• **What needs to be done**
The line containing "Screen dimensions: 717x1594" marks the end: write out exactly every line from the first line of the data below through that line, and only those.

━━━━━━━━━━━━━━━━━━━━━━━━━━━━━━

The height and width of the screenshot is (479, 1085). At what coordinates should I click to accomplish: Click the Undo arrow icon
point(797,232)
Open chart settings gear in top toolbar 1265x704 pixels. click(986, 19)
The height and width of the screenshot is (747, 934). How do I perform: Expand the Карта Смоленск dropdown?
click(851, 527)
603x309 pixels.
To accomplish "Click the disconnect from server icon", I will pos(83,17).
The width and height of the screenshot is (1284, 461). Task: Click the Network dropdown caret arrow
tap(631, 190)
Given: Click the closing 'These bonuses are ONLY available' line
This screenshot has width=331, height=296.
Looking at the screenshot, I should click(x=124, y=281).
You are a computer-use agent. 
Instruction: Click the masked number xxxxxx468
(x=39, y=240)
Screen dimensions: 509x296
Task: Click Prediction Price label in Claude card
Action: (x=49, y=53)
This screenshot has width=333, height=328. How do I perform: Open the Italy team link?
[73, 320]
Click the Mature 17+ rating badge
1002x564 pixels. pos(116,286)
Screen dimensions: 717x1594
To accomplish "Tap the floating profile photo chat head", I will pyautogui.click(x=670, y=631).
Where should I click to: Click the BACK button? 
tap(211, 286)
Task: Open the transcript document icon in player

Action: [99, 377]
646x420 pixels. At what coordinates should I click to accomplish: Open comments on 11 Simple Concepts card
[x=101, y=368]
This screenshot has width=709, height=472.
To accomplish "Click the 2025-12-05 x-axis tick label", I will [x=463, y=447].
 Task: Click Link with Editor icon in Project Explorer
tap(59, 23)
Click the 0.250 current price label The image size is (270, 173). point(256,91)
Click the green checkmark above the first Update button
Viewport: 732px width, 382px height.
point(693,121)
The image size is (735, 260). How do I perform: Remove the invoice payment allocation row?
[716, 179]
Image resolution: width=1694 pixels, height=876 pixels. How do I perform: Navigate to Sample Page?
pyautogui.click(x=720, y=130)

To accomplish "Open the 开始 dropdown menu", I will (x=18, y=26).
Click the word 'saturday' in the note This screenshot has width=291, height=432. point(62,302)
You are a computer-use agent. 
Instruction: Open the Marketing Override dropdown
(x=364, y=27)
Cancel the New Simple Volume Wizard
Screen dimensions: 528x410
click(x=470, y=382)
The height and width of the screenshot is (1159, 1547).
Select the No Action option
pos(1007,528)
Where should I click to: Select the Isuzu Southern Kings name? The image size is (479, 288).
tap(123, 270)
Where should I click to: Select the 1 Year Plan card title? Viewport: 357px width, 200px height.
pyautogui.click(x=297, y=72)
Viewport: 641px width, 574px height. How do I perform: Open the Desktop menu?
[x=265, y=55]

━━━━━━━━━━━━━━━━━━━━━━━━━━━━━━

• **Task output**
The height and width of the screenshot is (479, 1085). At what coordinates should I click to accomplish: Click the Undo arrow icon
point(797,232)
Open chart settings gear in top toolbar 1265x704 pixels. click(986, 19)
The height and width of the screenshot is (747, 934). How do I perform: Expand the Карта Смоленск dropdown?
click(851, 527)
603x309 pixels.
To accomplish "Click the disconnect from server icon", I will pos(83,17).
The width and height of the screenshot is (1284, 461). Task: Click the Network dropdown caret arrow
tap(631, 190)
Given: Click the closing 'These bonuses are ONLY available' line
This screenshot has width=331, height=296.
Looking at the screenshot, I should click(x=124, y=281).
You are a computer-use agent. 
Instruction: Click the masked number xxxxxx468
(x=39, y=240)
Screen dimensions: 509x296
Task: Click Prediction Price label in Claude card
Action: (x=49, y=53)
This screenshot has width=333, height=328. How do I perform: Open the Italy team link?
[73, 320]
Click the Mature 17+ rating badge
1002x564 pixels. pos(116,286)
Screen dimensions: 717x1594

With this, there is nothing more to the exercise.